Source records below:
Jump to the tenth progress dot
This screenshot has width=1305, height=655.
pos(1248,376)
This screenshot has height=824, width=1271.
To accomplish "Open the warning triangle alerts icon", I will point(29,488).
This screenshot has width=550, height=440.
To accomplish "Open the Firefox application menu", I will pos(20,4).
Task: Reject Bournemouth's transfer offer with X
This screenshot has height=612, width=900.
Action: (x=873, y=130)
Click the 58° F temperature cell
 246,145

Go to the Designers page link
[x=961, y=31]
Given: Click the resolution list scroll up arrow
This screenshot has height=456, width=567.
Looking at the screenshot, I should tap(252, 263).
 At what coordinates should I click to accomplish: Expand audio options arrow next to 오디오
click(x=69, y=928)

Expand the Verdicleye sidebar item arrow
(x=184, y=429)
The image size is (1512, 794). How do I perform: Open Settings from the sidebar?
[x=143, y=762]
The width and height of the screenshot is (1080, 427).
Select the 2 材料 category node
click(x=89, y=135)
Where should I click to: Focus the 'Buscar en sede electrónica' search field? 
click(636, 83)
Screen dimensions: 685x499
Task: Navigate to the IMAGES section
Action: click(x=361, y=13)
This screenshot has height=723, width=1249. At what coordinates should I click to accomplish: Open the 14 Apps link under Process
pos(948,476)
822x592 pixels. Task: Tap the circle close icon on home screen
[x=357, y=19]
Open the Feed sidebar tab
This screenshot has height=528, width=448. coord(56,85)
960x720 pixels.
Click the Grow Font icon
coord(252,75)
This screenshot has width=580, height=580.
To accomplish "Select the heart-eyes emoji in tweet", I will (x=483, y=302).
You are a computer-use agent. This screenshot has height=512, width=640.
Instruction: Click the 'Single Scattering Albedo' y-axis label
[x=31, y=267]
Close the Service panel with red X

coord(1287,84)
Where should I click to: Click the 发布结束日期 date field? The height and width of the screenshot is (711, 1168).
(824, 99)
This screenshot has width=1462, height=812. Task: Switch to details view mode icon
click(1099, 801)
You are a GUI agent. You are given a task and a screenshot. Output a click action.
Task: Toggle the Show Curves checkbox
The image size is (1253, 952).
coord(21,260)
End of Source records.
What you are asked to do
Repeat, word for word, all the lines above.

Solution for this exercise
Jump to the tenth progress dot
This screenshot has width=1305, height=655.
pos(1248,376)
This screenshot has height=824, width=1271.
To accomplish "Open the warning triangle alerts icon", I will point(29,488).
This screenshot has width=550, height=440.
To accomplish "Open the Firefox application menu", I will pos(20,4).
Task: Reject Bournemouth's transfer offer with X
This screenshot has height=612, width=900.
Action: (x=873, y=130)
Click the 58° F temperature cell
 246,145

Go to the Designers page link
[x=961, y=31]
Given: Click the resolution list scroll up arrow
This screenshot has height=456, width=567.
Looking at the screenshot, I should tap(252, 263).
 At what coordinates should I click to accomplish: Expand audio options arrow next to 오디오
click(x=69, y=928)

Expand the Verdicleye sidebar item arrow
(x=184, y=429)
The image size is (1512, 794). How do I perform: Open Settings from the sidebar?
[x=143, y=762]
The width and height of the screenshot is (1080, 427).
Select the 2 材料 category node
click(x=89, y=135)
Where should I click to: Focus the 'Buscar en sede electrónica' search field? 
click(636, 83)
Screen dimensions: 685x499
Task: Navigate to the IMAGES section
Action: click(x=361, y=13)
This screenshot has height=723, width=1249. At what coordinates should I click to accomplish: Open the 14 Apps link under Process
pos(948,476)
822x592 pixels. Task: Tap the circle close icon on home screen
[x=357, y=19]
Open the Feed sidebar tab
This screenshot has height=528, width=448. coord(56,85)
960x720 pixels.
Click the Grow Font icon
coord(252,75)
This screenshot has width=580, height=580.
To accomplish "Select the heart-eyes emoji in tweet", I will (x=483, y=302).
You are a computer-use agent. This screenshot has height=512, width=640.
Instruction: Click the 'Single Scattering Albedo' y-axis label
[x=31, y=267]
Close the Service panel with red X

coord(1287,84)
Where should I click to: Click the 发布结束日期 date field? The height and width of the screenshot is (711, 1168).
(824, 99)
This screenshot has width=1462, height=812. Task: Switch to details view mode icon
click(1099, 801)
You are a GUI agent. You are given a task and a screenshot. Output a click action.
Task: Toggle the Show Curves checkbox
The image size is (1253, 952).
coord(21,260)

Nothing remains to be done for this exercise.